How Ants Steer the Direction of their Cooperative Transport

in #steemstem6 years ago (edited)

Hi, my dear twisted science friends! :)

Today I provide you a brief summary of one of my favorite and most curious research projects I ever came across. It deals with the question 'How ants carry their stuff?'. May the amusement and enlightenment be with you!

insect-3255343_960_720.jpg
Source: pixabay

First I've to state that collective interactions like those needed for carrying large loads require a high degree of coordination and can be observed primarily in humans and ants. You probably would not have thought that there is a skill where ants are the animals most similar to us.

It is well-known that group-living animals coordinate their actions, but the underlying mechanisms are debated.
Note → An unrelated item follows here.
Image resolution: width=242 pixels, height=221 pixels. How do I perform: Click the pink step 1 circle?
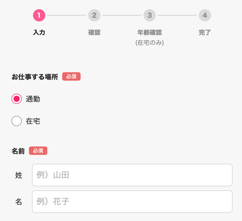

Basically, there are various suggestions, reaching from short-ranged interactions in which individual animals respond only directly to their nearest neighbor, all the way to far-reaching interaction models that involve large parts of the groups.

One reason why it is very difficult to validate the proposed mechanisms rises from a lack of possible quantitative evaluable criteria which can be taken into consideration. However, this is complete different for ants, because the collective goal of the group and thus the reason for their cooperation is well understood: Bring the food to the nest.


Ants as Research Animals


In the referenced work ants of the spezies Paratrechina longicornis were investigated. They are found in different areas around the world. Aviram Gelblum and his co-workers focused on the cooperative transport mechanism that ants use to deliver materials and food to their nest.

The Experiment:
They used ring-shaped food or rubber bands, which they placed in the vicinity of ant nests. After a discovery and the subsequent recruitment phase, the transport of the respective object took place. They filmed the ants, tracked their paths, their behavior, attachment and detachment as well as the the angle between individual ants and the object and examined these parameters in terms of the resulting movement of the transported goods.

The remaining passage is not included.